_Records_.

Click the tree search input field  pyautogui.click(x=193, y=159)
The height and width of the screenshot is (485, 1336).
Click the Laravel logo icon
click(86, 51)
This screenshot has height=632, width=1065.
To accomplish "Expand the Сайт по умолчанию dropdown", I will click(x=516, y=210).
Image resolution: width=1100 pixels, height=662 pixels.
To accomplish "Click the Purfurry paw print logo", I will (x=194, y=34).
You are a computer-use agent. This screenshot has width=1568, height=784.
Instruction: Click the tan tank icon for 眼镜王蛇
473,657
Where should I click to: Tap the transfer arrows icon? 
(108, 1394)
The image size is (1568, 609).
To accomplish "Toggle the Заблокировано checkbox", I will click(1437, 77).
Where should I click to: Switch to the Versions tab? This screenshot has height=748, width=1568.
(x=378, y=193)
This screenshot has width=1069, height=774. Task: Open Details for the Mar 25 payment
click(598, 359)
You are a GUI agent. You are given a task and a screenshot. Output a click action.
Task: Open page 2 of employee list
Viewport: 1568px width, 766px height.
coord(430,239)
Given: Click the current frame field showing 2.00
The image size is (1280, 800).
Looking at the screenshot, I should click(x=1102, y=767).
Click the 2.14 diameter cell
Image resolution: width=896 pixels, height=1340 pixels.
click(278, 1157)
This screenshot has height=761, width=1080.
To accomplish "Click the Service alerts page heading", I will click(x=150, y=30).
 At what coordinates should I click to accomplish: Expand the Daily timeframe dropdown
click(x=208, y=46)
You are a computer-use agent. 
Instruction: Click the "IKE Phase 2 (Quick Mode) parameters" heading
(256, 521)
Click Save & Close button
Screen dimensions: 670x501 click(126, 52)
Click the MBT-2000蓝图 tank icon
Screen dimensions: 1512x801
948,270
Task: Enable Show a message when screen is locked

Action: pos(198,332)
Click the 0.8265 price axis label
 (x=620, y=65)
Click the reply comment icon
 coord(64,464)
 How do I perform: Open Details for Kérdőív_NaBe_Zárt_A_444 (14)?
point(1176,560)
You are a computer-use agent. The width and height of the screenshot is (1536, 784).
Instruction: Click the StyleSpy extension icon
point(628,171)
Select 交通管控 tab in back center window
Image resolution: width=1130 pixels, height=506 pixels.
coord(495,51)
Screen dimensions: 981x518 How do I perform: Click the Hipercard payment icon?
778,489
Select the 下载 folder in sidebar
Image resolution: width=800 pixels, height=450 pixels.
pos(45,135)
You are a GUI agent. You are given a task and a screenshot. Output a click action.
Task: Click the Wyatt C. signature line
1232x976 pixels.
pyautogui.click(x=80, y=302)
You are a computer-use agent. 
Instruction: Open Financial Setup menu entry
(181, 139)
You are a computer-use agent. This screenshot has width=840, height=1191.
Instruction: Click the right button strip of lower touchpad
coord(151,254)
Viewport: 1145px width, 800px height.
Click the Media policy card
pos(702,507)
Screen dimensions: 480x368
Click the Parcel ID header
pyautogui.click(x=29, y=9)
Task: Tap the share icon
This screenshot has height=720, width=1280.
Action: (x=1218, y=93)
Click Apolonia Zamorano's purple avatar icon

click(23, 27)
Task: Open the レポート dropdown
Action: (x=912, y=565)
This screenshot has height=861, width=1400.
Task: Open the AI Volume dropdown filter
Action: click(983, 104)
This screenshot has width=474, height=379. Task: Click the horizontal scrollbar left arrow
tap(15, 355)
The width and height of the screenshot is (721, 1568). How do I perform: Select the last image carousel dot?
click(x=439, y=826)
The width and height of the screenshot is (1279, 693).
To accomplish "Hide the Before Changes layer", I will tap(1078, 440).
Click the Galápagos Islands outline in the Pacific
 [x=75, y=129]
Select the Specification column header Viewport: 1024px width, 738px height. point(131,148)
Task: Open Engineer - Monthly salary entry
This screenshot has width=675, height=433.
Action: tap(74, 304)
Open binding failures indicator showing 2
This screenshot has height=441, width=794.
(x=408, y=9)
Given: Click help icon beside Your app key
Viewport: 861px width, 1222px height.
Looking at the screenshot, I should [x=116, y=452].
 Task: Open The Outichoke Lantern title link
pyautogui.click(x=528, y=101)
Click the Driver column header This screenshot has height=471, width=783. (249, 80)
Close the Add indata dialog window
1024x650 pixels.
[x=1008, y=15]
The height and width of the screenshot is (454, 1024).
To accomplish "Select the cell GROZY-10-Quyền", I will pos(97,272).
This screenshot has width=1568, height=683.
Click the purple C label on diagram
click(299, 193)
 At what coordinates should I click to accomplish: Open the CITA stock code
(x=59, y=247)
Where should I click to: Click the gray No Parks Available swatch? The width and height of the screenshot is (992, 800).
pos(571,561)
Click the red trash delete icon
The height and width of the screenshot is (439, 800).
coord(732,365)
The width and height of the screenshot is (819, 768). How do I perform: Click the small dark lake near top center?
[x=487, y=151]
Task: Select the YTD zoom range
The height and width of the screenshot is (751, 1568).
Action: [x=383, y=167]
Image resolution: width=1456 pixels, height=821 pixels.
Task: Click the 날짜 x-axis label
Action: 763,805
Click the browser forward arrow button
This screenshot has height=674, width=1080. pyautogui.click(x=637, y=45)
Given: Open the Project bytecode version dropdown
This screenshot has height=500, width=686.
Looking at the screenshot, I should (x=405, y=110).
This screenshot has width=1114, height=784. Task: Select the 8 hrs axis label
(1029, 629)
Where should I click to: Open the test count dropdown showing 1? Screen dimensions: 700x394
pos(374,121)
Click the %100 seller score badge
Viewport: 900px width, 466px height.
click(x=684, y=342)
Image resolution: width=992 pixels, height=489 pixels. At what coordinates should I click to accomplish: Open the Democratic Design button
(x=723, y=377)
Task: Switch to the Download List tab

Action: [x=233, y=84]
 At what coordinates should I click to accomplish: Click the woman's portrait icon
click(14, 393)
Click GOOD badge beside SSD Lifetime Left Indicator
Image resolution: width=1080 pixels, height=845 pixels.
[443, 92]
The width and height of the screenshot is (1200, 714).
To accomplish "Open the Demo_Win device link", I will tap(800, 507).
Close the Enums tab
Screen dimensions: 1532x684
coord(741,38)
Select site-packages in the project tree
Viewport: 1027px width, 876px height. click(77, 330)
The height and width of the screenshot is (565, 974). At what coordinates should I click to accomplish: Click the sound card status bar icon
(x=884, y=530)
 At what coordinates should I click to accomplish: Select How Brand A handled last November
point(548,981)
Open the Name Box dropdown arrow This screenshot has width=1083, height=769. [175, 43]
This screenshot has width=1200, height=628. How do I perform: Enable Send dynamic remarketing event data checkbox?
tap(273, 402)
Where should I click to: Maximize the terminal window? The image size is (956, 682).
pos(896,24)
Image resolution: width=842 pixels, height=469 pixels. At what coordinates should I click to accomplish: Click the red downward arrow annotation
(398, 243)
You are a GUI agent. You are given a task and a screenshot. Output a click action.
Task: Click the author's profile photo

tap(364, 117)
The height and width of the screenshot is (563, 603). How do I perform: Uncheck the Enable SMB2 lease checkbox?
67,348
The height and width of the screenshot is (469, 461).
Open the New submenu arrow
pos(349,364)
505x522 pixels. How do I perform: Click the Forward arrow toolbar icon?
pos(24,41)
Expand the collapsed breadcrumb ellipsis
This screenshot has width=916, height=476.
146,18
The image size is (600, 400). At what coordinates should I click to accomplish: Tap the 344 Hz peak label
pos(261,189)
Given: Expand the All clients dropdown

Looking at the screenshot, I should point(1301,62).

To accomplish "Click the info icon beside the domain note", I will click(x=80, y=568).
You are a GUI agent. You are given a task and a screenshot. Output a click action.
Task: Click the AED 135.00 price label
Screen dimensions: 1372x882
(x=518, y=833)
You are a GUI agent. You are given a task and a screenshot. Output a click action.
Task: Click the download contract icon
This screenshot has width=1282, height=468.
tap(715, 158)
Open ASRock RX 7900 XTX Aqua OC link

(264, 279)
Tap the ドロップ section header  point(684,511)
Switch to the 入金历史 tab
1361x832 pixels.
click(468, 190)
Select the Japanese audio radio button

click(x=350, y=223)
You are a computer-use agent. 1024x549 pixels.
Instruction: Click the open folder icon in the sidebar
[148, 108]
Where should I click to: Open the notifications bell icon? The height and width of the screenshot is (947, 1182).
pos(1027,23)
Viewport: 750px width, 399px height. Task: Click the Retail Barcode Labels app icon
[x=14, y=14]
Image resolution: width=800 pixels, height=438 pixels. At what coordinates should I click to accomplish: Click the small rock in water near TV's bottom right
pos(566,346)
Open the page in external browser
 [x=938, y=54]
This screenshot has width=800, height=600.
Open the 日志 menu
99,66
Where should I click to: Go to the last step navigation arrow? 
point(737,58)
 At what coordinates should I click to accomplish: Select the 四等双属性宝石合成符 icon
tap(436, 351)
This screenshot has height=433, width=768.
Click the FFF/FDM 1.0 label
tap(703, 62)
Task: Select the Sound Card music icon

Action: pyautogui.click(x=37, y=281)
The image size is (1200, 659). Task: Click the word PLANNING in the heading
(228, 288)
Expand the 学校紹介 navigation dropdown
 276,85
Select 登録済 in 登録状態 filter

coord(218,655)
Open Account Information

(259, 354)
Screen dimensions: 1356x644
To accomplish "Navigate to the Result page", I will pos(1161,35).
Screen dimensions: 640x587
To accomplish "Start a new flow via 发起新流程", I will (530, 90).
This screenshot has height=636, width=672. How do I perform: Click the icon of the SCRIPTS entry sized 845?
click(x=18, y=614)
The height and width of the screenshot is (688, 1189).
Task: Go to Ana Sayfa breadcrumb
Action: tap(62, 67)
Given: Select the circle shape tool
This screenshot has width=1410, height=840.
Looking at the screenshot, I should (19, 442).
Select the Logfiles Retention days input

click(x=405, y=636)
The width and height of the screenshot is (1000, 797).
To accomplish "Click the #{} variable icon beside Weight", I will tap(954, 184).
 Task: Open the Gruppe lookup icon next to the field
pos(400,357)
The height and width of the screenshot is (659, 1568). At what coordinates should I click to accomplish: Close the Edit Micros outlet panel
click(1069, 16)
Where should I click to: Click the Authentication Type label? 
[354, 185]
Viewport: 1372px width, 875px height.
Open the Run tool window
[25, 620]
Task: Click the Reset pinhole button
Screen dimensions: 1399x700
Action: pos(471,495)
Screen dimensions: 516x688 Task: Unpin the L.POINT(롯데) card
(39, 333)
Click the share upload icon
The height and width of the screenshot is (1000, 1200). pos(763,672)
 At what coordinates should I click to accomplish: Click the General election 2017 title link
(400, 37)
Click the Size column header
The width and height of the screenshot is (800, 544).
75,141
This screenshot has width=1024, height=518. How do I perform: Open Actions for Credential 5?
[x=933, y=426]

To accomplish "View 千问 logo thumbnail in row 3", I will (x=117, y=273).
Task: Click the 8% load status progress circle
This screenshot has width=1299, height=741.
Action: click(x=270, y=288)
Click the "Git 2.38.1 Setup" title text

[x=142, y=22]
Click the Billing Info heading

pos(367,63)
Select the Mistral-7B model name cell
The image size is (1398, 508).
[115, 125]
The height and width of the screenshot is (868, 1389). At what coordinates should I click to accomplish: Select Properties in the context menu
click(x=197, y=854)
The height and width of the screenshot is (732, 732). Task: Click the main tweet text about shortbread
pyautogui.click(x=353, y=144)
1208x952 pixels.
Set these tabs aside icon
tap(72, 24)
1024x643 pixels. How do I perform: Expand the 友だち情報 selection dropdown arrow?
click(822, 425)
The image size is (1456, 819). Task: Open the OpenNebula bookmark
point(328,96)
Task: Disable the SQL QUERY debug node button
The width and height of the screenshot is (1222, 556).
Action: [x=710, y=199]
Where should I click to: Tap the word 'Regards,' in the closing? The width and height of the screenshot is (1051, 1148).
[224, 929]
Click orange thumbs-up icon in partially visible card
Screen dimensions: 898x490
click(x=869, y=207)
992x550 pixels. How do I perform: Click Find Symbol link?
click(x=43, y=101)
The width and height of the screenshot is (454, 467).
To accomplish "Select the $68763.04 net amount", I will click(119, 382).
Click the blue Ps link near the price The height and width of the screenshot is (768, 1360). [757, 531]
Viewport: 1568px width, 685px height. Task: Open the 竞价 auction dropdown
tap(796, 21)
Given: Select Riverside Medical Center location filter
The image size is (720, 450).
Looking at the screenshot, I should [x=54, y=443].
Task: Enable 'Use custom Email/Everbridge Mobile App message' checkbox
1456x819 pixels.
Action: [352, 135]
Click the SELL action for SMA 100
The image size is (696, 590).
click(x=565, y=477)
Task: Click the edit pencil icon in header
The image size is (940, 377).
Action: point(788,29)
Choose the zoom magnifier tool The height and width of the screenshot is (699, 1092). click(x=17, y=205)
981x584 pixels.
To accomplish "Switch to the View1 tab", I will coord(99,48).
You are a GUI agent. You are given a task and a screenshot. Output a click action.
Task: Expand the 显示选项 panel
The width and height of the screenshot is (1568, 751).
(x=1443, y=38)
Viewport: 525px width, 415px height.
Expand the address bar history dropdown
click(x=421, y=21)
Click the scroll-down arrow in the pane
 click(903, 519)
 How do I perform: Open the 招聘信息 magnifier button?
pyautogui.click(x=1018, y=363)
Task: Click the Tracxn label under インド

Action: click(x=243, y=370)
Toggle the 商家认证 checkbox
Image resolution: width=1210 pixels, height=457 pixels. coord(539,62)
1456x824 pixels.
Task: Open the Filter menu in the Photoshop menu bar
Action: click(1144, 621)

_Work task_.
Precisely the lines between those holding "Click the Parcel ID header" and "Task: Tap the share icon", inclusive, are to be reproduced from the listing above, with nothing added.

_Answer to this problem_.
Click the Parcel ID header
pyautogui.click(x=29, y=9)
Task: Tap the share icon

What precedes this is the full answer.